» **LISTA DE TAREAS**
A – Extrae del fragmento, sin modificar nada, el pasaje que va desde "Como su último" hasta "le hacían reaccionar.", ambos incluidos.
B – Según el fragmento, ¿qué título lleva el último libro que Ángel González había publicado hasta la fecha?

» **FRAGMENTO**
* * * * * * *

Martes, 14 de noviembre de 2006
Ángel González (Oviedo, 1925) era un busto perfectamente digno la otra noche en la sala de plenos del Museo Municipal escoltado por el alcalde Manuel Pérez y por el decano de Humanidades Miguel Panadero. Semioculto detrás de los micrófonos, ante tres cámaras de televisión, con su inseparable vaso de Johnny Walker al alcance de la mano, el poeta parecía perdido en lentas cavilaciones mientras los periodistas enunciaban sus preguntas. Pero enseguida se aprestaba a responderlas, demostrando que su ausencia era sólo aparente.
Como su último libro publicado hasta la fecha lleva por título Otoños y otras luces, uno de los entrevistadores tuvo la ocurrencia de preguntarle que para cuándo el invierno. “Cuando llega el invierno, se desconecta uno del mundo –contestó González. –El mundo ha cambiado muy rápido y se siente uno fuera de él. No lo digo yo sólo, lo dicen escritores de mi edad a los que estoy leyendo ahora. Todos dicen lo mismo.” Y volvía a su aparente letargo de ojos a media asta y de puños cerrados sobre la mesa, hasta que otra pregunta o su propia tos intermitente de fumador le hacían reaccionar.

* * * * * * *

» **DATOS PROPORCIONADOS**

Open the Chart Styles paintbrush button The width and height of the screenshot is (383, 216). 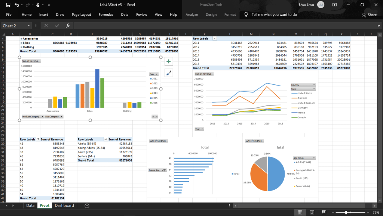tap(168, 73)

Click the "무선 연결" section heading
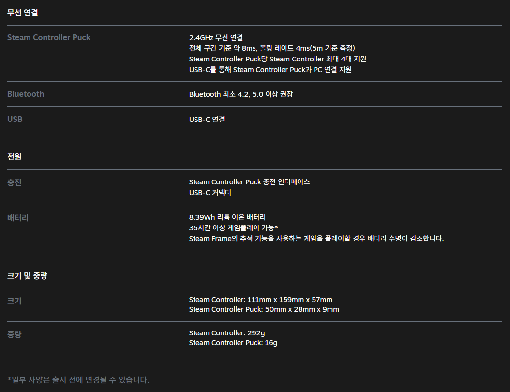coord(23,13)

* * * * * * *

» **RESPUESTAS EN ORDEN**
A –
Como su último libro publicado hasta la fecha lleva por título Otoños y otras luces, uno de los entrevistadores tuvo la ocurrencia de preguntarle que para cuándo el invierno. “Cuando llega el invierno, se desconecta uno del mundo –contestó González. –El mundo ha cambiado muy rápido y se siente uno fuera de él. No lo digo yo sólo, lo dicen escritores de mi edad a los que estoy leyendo ahora. Todos dicen lo mismo.” Y volvía a su aparente letargo de ojos a media asta y de puños cerrados sobre la mesa, hasta que otra pregunta o su propia tos intermitente de fumador le hacían reaccionar.

B – Otoños y otras luces.